Over the past few years, “clan crime” has become a significant public issue. Politicians and media outlets had long avoided the topic for fear of accusations of xenophobia. For as many as 20 years, members of several large Arab families have earned their livelihood exclusively through social welfare and crimes such as theft, robbery and extortion.
But then the Arab clans started making headlines. In 2010, a group of brothers and cousins robbed a poker tournament at Potsdamer Platz. In 2014, in the middle of the Christmas shopping season, members of a large family known to the police looted a jeweler in the posh department store KaDeWe. That same year, clan members cracked open safe-deposit boxes at a Sparkasse in Berlin-Tempelhof and then blew up the entire bank. Members of a clan are currently standing trial for stealing a 100-kilo gold coin from the Bode Museum in 2017. In 2018, a clan is alleged to have robbed an armored car near Alexanderplatz; several Lebanese nationals are currently in custody for the offense. “
The increased public interest was driven by the criminals’ own insolence,” argues Ralph Ghadban, a Lebanese-born Islamic scholar living in Berlin. “Their arrogance reached such a degree that no one could overlook it. Last year, Ghadban published a bestseller titled Arabische Clans – Die unterschätzte Gefahr (Arab clans – the underrated danger). “If the media covers it,” he says, “it influences policy. Politics reacts, but it’s not proactive.”
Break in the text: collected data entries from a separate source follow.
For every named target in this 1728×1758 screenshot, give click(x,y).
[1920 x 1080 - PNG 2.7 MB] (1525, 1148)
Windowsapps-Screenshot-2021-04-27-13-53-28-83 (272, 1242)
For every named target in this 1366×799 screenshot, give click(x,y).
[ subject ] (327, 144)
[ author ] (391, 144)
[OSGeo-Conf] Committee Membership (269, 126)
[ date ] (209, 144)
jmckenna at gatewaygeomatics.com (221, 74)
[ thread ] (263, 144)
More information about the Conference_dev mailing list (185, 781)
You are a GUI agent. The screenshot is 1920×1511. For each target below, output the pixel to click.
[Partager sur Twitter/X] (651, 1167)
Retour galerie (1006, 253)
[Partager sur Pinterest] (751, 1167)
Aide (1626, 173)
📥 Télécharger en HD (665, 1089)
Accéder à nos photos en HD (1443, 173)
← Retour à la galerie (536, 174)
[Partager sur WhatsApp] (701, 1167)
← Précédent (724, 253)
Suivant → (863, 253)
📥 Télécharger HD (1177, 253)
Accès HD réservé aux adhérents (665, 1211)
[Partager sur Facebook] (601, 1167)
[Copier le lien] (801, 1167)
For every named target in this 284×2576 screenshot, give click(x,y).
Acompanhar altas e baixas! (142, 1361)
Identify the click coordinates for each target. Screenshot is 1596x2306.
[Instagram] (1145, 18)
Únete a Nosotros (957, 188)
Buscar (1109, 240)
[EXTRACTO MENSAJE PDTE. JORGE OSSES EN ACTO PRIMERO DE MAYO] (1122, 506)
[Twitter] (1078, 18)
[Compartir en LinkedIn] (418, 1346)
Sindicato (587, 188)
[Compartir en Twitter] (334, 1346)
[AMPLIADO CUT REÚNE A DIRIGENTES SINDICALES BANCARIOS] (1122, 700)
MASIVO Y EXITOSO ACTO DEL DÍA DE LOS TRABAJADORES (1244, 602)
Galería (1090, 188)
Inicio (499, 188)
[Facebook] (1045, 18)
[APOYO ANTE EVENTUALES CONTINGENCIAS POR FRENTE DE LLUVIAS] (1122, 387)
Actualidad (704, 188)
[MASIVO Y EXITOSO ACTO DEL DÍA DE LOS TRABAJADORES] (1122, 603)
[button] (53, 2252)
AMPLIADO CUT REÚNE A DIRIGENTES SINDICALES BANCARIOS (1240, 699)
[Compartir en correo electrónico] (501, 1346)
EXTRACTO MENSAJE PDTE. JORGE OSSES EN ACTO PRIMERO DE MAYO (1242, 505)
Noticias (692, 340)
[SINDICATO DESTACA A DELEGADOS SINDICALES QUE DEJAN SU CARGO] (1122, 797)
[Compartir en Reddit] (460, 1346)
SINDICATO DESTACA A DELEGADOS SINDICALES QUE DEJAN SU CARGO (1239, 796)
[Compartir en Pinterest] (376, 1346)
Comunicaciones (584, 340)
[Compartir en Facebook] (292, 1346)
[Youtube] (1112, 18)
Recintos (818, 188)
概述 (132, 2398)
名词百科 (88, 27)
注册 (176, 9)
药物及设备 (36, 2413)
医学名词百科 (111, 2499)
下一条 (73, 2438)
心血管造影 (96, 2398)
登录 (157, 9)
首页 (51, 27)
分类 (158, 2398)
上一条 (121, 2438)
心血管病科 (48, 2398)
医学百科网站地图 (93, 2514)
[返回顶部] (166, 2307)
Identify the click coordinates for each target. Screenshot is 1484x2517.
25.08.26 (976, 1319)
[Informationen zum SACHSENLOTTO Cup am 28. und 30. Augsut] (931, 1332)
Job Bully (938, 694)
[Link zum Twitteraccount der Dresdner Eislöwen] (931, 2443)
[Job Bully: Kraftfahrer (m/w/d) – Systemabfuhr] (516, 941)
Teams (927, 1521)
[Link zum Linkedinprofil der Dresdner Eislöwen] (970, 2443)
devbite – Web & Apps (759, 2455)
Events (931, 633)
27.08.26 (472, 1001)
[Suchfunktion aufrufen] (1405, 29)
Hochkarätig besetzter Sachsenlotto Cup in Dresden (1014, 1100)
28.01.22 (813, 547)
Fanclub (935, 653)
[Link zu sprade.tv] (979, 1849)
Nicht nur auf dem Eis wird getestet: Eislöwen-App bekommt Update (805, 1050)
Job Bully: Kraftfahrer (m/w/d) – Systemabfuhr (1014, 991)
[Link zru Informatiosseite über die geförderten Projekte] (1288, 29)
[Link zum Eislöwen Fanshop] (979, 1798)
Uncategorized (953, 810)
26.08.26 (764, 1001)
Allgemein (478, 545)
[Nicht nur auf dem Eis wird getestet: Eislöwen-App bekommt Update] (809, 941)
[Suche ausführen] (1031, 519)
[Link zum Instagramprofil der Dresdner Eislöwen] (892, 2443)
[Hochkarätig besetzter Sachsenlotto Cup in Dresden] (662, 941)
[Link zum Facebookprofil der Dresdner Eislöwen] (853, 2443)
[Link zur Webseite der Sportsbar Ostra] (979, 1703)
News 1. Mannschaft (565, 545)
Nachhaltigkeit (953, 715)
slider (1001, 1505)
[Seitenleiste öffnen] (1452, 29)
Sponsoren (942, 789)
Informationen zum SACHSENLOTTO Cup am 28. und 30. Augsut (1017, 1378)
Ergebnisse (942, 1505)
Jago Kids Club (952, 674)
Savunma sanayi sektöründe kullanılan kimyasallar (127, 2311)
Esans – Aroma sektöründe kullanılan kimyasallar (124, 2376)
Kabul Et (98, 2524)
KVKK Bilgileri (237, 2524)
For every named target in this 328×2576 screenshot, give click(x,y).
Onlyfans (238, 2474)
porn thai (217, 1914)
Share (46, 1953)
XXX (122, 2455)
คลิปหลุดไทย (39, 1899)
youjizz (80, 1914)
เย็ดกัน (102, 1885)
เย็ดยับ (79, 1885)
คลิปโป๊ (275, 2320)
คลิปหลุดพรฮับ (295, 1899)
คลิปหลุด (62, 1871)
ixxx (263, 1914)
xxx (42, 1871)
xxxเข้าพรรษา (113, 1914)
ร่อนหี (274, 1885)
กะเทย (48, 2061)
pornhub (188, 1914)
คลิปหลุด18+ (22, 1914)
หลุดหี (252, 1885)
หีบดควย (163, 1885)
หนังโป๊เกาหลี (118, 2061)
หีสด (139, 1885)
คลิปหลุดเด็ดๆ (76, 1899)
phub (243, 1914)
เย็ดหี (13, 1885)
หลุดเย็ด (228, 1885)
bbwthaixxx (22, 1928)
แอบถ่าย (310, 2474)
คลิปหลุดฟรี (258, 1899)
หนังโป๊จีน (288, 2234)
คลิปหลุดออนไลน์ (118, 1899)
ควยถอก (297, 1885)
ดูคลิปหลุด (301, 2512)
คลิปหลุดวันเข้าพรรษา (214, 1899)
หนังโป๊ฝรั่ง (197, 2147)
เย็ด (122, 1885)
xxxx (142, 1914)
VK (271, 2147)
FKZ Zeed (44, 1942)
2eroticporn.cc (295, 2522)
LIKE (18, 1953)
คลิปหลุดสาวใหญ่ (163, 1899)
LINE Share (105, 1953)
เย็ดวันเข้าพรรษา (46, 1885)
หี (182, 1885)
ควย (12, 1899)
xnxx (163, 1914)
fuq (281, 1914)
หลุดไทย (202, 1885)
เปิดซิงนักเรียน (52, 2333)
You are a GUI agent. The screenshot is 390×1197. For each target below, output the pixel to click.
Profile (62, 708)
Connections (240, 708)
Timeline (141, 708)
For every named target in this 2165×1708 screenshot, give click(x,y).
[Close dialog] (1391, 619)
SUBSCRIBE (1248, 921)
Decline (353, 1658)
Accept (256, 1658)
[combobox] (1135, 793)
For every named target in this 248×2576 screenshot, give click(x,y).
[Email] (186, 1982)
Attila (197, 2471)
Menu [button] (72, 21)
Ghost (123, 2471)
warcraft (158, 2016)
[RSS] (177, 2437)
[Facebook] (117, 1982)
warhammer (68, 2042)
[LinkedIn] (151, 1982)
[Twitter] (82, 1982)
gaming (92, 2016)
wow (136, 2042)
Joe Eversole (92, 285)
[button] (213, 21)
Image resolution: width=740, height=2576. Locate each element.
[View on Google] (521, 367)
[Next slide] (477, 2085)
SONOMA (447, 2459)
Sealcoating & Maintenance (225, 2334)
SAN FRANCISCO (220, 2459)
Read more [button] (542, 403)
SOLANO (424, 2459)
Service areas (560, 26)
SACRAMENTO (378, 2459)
A dozen clans, each with several hundred members, supply the Berlin police with a constant flow of work. It’s always the same figures committing the same offenses, small and large, with names like Al-Zein, Remmo or Ali-Khan.
Not all members of these families are criminals. But many of them help cover up the dark deeds of their fathers, brothers and cousins. If they are questioned by police or in court, they just can’t seem to remember. Or in the words of mafia expert Sandro Mattioli: “The clans are male associations; there is a vow of secrecy.